Se ha extendido la opinión de que Europa es incapaz de garantizar su propia defensa porque carece de potencial militar suficiente. ¿En qué está basada esta opinión común? ¿Hay estudios serios, cifras, datos? Creo que podemos convenir que actualmente y en el previsible futuro la amenaza principal es el terrorismo internacional. Los conflictos bélicos que pueden presentarse serían en todo caso asimétricos, es decir, el adversario no dispondría de capacidad tecnológica ni poder militar suficiente para enfrentarse en plano de igualdad y recurriría a acciones de baja o media intensidad. ¿Cuánta fuerza militar necesitamos para enfrentarnos sólidamente a estas amenazas y ser capaces además de apoyar procesos de paz? ¿No son suficientes los 200.000 millones de dólares que gastan en defensa actualmente los miembros de la UE para garantizar la seguridad de un conjunto de naciones, esencialmente pacíficas y sin ánimo de dirigir la política mundial?

El problema principal al que nos enfrentamos es la falta de voluntad política de muchas de las naciones europeas para emprender este camino que nadie considera fácil. En cada caso pueden encontrarse razones históricas, políticas o económicas de distinta índole. Pero, en general, hay muchos que consideran más cómoda la protección de la gran potencia americana, que ha permitido durante décadas un desarrollo económico holgado, que enfrentarse a un futuro incierto pero inevitable. Como pasa casi siempre, la dependencia no se basa tanto en la debilidad de los dependientes como en su aceptación de la situación.

Naturalmente, la relación trasatlántica debe mantenerse. Compartimos con la gran nación del otro lado del Atlántico valores, cultura y muchos intereses. Somos interdependientes económicamente. Probablemente nuestros caminos están unidos para un largo periodo de la historia. Pero no podemos seguir mucho tiempo con una relación descompensada, en la que los socios menores, desunidos, ni siquiera tienen la garantía de ser escuchados cuando su punto de vista difiere del que defiende el socio principal. Lo que necesitamos es una relación más equilibrada en la que dos aliados, EE UU y la Unión Europea, discutan en un plano de igualdad sus intereses comunes y su apoyo mutuo, con total lealtad y absoluto respeto a las decisiones del otro. Un nuevo tratado que adapte la relación trasatlántica a la realidad estratégica presente y sirva realmente no sólo a la lucha contra el terrorismo, sino también a la estabilidad global. La mejor manera de garantizar la multilateralidad es ejercerla.

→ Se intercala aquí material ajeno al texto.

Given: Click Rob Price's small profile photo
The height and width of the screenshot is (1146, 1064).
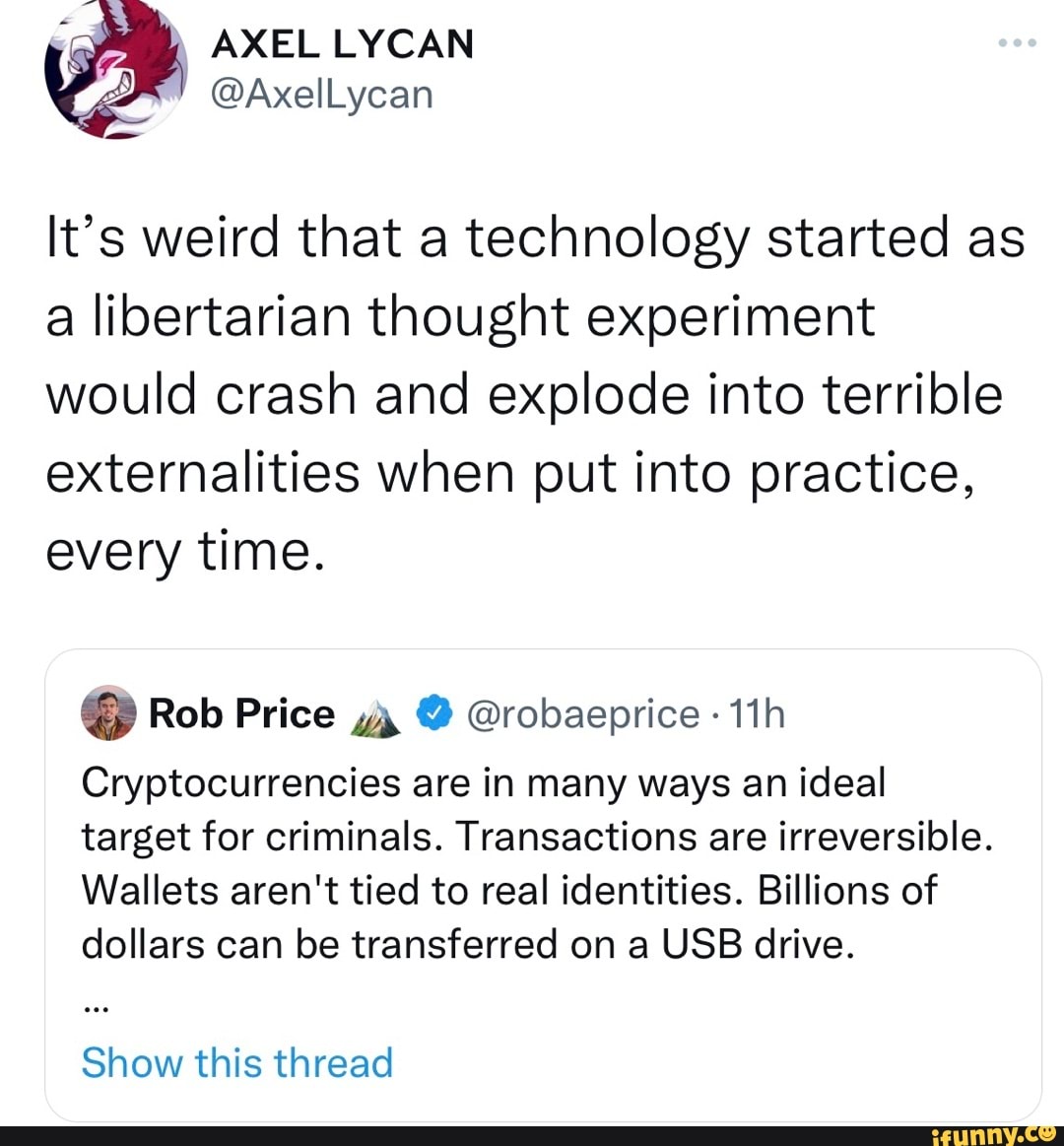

La defensa europea integrada no es una utopía, es un objetivo posible y bueno para nuestras naciones. Antes o después se logrará. Probablemente bastará con que cuatro o cinco países se pongan de acuerdo en avanzar decididamente por esta vía para que otros se vayan incorporando progresivamente. En realidad, Europa se ha construido así.

En todo caso, parece un tema suficientemente importante como para que se abra sobre él un debate en la Unión Europea basado en datos y en estudios técnicos, no en tópicos. Es el futuro de nuestra seguridad lo que está en juego.

José Enrique de Ayala Marín es general de brigada del Ejército de Tierra.